**THE TASK:** Set down the lines below exactly as they stand, please. Go from the first through the one containing "Brazilian HipHop (92, 2332)".

**PROVIDED DATA:**
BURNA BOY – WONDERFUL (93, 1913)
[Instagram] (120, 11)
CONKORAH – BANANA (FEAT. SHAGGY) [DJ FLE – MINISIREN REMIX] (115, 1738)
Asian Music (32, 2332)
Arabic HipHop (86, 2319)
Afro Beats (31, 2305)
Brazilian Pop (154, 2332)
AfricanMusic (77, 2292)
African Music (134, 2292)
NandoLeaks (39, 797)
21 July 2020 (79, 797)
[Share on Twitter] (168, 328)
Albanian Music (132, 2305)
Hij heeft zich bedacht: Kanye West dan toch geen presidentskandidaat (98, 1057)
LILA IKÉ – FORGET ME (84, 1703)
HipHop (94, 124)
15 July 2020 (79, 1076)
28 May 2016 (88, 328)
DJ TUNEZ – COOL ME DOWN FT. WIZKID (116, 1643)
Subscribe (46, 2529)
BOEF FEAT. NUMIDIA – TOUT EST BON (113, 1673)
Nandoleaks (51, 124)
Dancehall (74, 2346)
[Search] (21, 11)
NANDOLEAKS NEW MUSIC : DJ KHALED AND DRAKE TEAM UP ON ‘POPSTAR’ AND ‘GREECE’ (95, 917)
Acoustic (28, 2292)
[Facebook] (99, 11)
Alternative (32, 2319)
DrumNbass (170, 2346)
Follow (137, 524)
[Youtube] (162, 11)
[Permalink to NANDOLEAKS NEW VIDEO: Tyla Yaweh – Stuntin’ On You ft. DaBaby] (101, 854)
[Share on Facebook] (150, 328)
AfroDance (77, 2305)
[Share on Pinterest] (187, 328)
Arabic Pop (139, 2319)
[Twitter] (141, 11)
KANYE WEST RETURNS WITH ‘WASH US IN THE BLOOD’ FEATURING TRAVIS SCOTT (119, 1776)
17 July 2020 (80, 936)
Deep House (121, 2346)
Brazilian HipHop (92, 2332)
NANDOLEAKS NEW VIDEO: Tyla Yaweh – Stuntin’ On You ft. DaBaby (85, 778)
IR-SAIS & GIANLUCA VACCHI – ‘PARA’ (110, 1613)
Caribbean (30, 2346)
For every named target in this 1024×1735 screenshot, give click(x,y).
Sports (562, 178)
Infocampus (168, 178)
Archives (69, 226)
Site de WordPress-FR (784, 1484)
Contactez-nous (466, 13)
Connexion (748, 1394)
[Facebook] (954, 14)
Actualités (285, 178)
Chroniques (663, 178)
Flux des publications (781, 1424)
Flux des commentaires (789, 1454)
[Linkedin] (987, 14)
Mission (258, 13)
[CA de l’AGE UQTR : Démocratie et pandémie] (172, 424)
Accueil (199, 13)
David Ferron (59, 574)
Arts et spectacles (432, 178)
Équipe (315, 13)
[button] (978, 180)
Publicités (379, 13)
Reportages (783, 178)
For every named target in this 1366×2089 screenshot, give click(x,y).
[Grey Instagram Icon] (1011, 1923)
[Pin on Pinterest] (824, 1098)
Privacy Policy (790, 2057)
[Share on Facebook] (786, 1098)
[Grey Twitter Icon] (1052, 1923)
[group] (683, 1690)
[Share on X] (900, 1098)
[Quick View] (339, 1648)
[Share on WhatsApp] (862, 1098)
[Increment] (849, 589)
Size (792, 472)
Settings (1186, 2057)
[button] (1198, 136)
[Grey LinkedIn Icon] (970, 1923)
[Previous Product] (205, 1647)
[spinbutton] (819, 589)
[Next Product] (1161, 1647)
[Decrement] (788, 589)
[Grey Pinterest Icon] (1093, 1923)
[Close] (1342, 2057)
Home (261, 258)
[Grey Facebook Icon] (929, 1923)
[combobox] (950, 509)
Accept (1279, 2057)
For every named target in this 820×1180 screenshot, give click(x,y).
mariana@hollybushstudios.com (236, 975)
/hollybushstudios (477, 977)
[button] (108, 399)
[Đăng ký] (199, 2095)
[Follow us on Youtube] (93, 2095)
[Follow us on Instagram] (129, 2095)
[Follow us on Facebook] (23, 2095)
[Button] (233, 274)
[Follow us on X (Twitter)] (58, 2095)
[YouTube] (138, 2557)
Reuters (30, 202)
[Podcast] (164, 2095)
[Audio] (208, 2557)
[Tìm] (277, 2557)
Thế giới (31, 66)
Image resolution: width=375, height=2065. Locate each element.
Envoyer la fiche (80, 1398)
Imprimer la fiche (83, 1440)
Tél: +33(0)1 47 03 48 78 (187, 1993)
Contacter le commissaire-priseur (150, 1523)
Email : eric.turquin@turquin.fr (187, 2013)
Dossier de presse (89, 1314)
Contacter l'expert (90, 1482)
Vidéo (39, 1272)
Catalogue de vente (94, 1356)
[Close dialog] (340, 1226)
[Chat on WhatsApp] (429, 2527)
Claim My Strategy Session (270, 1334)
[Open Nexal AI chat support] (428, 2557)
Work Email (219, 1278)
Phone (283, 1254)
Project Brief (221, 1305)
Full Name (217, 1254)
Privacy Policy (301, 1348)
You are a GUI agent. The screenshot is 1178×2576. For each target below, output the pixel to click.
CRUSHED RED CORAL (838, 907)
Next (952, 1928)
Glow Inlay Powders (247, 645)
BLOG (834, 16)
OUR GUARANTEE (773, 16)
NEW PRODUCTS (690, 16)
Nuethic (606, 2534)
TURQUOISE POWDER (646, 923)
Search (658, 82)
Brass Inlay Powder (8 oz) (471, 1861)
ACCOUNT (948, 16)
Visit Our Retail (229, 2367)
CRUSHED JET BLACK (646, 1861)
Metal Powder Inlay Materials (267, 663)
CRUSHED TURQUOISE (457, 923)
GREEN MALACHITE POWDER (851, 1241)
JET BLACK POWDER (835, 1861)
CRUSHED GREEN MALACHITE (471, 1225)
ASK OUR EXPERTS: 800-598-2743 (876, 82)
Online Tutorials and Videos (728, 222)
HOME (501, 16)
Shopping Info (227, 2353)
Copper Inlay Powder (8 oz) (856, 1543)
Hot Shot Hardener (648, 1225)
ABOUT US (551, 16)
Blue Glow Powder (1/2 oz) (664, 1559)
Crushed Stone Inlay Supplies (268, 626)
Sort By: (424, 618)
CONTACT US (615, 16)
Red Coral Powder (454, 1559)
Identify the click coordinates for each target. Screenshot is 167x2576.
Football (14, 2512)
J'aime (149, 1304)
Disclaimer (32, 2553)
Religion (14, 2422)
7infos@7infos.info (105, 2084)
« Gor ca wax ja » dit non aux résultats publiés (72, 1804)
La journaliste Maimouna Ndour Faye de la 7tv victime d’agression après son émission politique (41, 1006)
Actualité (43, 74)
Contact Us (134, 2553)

**RESPONSE AREA:**
BURNA BOY – WONDERFUL (93, 1913)
[Instagram] (120, 11)
CONKORAH – BANANA (FEAT. SHAGGY) [DJ FLE – MINISIREN REMIX] (115, 1738)
Asian Music (32, 2332)
Arabic HipHop (86, 2319)
Afro Beats (31, 2305)
Brazilian Pop (154, 2332)
AfricanMusic (77, 2292)
African Music (134, 2292)
NandoLeaks (39, 797)
21 July 2020 (79, 797)
[Share on Twitter] (168, 328)
Albanian Music (132, 2305)
Hij heeft zich bedacht: Kanye West dan toch geen presidentskandidaat (98, 1057)
LILA IKÉ – FORGET ME (84, 1703)
HipHop (94, 124)
15 July 2020 (79, 1076)
28 May 2016 (88, 328)
DJ TUNEZ – COOL ME DOWN FT. WIZKID (116, 1643)
Subscribe (46, 2529)
BOEF FEAT. NUMIDIA – TOUT EST BON (113, 1673)
Nandoleaks (51, 124)
Dancehall (74, 2346)
[Search] (21, 11)
NANDOLEAKS NEW MUSIC : DJ KHALED AND DRAKE TEAM UP ON ‘POPSTAR’ AND ‘GREECE’ (95, 917)
Acoustic (28, 2292)
[Facebook] (99, 11)
Alternative (32, 2319)
DrumNbass (170, 2346)
Follow (137, 524)
[Youtube] (162, 11)
[Permalink to NANDOLEAKS NEW VIDEO: Tyla Yaweh – Stuntin’ On You ft. DaBaby] (101, 854)
[Share on Facebook] (150, 328)
AfroDance (77, 2305)
[Share on Pinterest] (187, 328)
Arabic Pop (139, 2319)
[Twitter] (141, 11)
KANYE WEST RETURNS WITH ‘WASH US IN THE BLOOD’ FEATURING TRAVIS SCOTT (119, 1776)
17 July 2020 (80, 936)
Deep House (121, 2346)
Brazilian HipHop (92, 2332)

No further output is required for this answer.